Ton nouvel album s'appelle "Monsieur Sangally". Qu'est ce que tu as voulu dire avec ce titre ?
Jean Sangally sur scène... Le Blues dans la peau...Il y a une double dimension dans ce titre. Tout d'abord, je l'ai appelé ainsi car il contient entièrement des créations. Mais derrière se cache aussi un petit peu de superstition. Henri Salvador avait fait un album qu'il avait intitulé "Monsieur Henri" qui s'était énormément vendu. Eddy Mitchell a fait la même chose avec "Monsieur Eddy", un album qui a marché très fort. Dans ma petite tête de superstitieux, je me suis dit que j'allais faire comme eux et avec un peu de chance, je pourrais vendre beaucoup de disques aussi ! [rires] Je ne me suis pas trompé de beaucoup puisque le dernier numéro du magazine Soul Bag a classé cet album parmi les meilleurs disques de blues de l'année et j'en suis très heureux et très fier.
 
On retrouve énormément de musiciens sur cet album, dont certains invités bien connus de la scène blues française. Comment les as-tu convaincu de participer à ce projet ?
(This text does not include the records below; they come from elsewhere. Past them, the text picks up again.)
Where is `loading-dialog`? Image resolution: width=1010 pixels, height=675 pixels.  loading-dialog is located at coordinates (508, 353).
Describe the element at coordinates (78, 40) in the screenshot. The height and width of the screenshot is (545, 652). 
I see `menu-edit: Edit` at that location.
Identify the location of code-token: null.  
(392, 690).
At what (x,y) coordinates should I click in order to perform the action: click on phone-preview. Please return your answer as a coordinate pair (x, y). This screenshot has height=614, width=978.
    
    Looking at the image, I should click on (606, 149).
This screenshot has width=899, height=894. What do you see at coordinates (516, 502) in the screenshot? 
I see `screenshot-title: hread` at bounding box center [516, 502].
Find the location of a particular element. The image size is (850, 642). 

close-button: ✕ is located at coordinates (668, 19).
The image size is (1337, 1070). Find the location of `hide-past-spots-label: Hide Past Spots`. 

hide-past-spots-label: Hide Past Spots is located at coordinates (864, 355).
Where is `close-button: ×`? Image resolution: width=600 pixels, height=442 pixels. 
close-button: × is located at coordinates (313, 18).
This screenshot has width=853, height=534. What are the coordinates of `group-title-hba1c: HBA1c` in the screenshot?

Déjà, le plus grand nombre de musiciens qu'on trouve sur cet album c'est ma machine de blues, le Jean Sangally Blues Band. Ensuite, j'ai invité de remarquables guitaristes comme Rémi Varenne ou des monstres sacrés comme Pascal Mikaelian à l'harmonica dont Bill Deraîme a dit qu'il était le meilleur harmoniciste en France. Effectivement c'est un très grand bonhomme. En fait, sur la plupart de mes disques il y a des musiciens invités. Je ne fais pas de la musique juste pour me contenter de ma petite musique tout seul dans mon coin. J'ai besoin de partager avec un maximum de musiciens ou d'amoureux de la musique. C'est pour ça que je suis content de voir qu'il y a de plus en plus de monde qui vient à mes spectacles.
 
On a le sentiment que ce dernier album c'est l'exemple même de trois notions qui te tiennent à coeur : la poésie, le partage et une bonne dose d'humour. C'est exact ?
Oui, l'humour c'est la cerise sur le gâteau. C'est un de mes maîtres à penser, Georges Brassens, qui m'a appris qu'il fallait à chaque fois un zeste d'humour dans tout ce qu'on fait pour l'embellir.